Adhesive for D rings
If you go the Northwater D ring on vinyl pad route, Marine Goop works fine for a composite boat. I’ve had a set like that glued into one of my boats for years. Unlike epoxy, if you ever change your mind for some reason, they’re removable without resorting to a grinder.
Safety?
After looking over all the suggestions and options, I'm thinking that Brian's foam set-up might be a safer set-up for unplanned wet exits or re-entry and rolls (which I can only do with a paddle float thus far). After thinking about a bungee D ring set-up, the bungee will not be tight against the fiberglass as it is on the outside of the boat. There will be a gap as it hands down a bit, dependent on the D ring size. That gap might be concerning.
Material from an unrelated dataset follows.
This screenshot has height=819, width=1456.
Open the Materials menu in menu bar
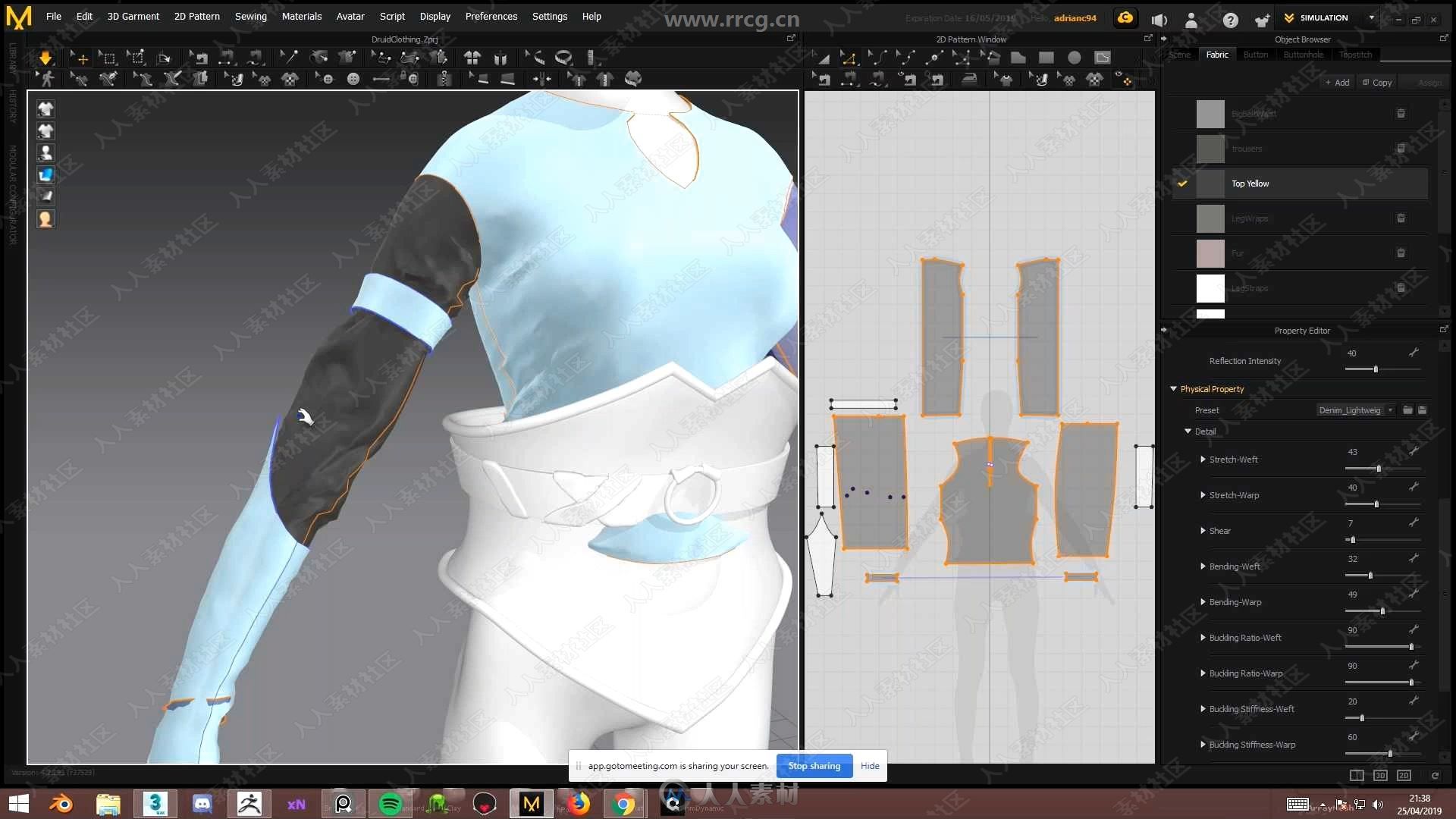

The hanging foam in Brian's set-up could probably easily break off if needed in an emergency.
FYI - I did not mention in my initial post that having 2 low volume boats means the pump can not be stowed between the seat and hull. I no longer want it bungeed on the outside.
Exactly
While I do use the block and bulkhead combination in my own boats, the majority that I’ve outfitted have used two block. They’re easily installed using contact cement.
Correct
The absolute worst case scenario with the foam blocks is that you would kick one or both of them off in a panicked exit and have to find an alternative way to carry your pump for the rest of the trip. There is no way you can get hung up on them. Additionally, the pump is held high enough that it's actually difficult to hit it with your feet, especially since it's along the centerline of the deck.
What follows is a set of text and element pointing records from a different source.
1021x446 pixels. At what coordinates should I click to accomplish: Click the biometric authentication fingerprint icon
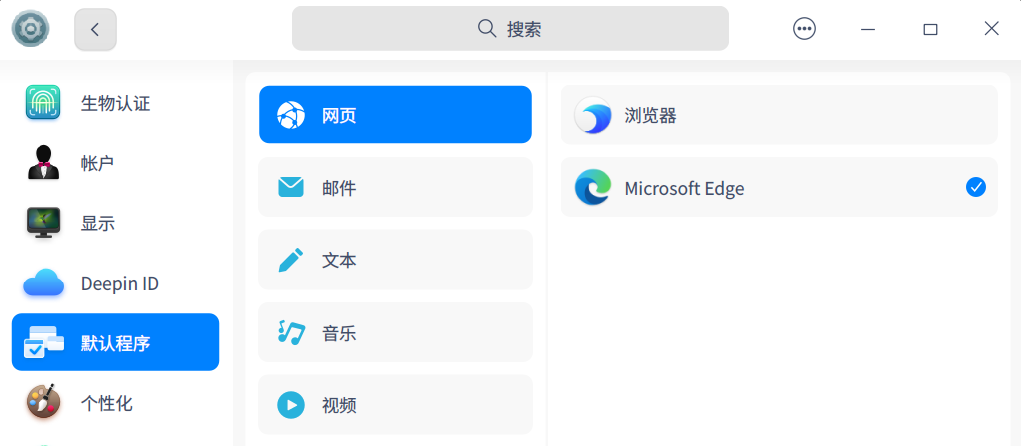[x=43, y=102]

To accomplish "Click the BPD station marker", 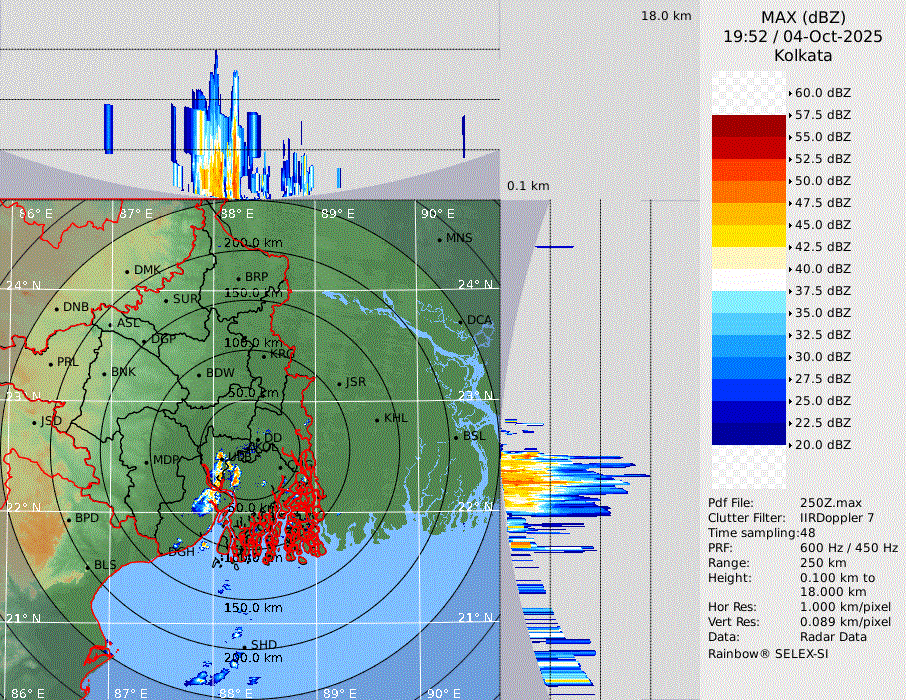I will (x=69, y=519).
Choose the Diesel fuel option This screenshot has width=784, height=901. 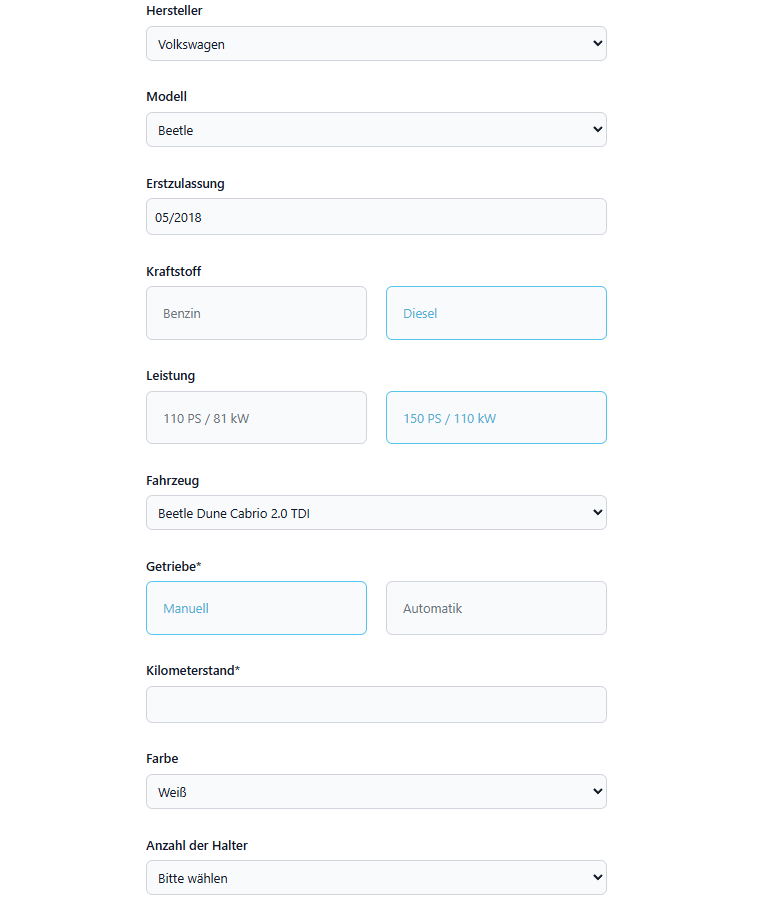(496, 313)
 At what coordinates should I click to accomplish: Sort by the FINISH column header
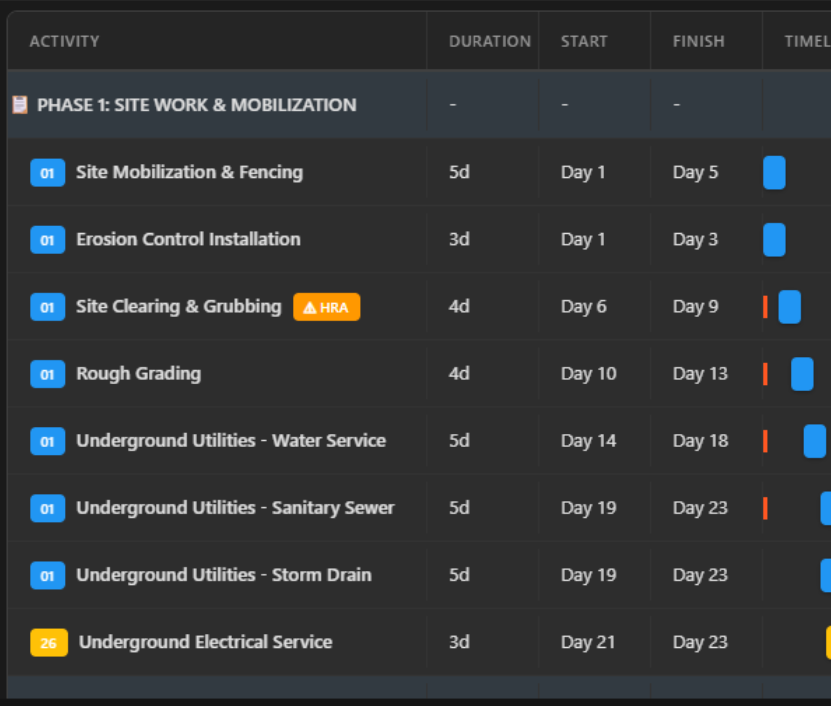[x=698, y=41]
BTW, depending on the design of the seat and the pump in question, storage between the cheek plate and hull may still be possible in a low volume boat. I do that on both my Pintail and Anas Acuta.
ease of access
using foam blocks is a very accessible method for just the pump but there’s a way of anchoring a mesh bag or flat sheet of plastic with bungies through four anchor attachments that also works. The problem with just using bungies is that the pump doesn’t naturally slide under the bungies but if you have a flat surface for the end of the pump to slide against you can slide the pump up and in securely.
the method for securing bungies is with a 4" piece of 1" webbing folded over and epoxied to the underside. You get to that area but turning the kayak over, mark four 1 1/2"x1 1/2" areas that are sanded/roughed up with 60grit. Apply epoxy to 1" section of overlapped webbing and onto underside of deck. Position loop of webbing over sanded area and weight with platic covered brick. If the deck is peaked all this stuff will slide to the middle so you’ll need a couple plastic tape covered bricks in the middle holding things in place. When cured up attach your back/plastic sheet to the webbing.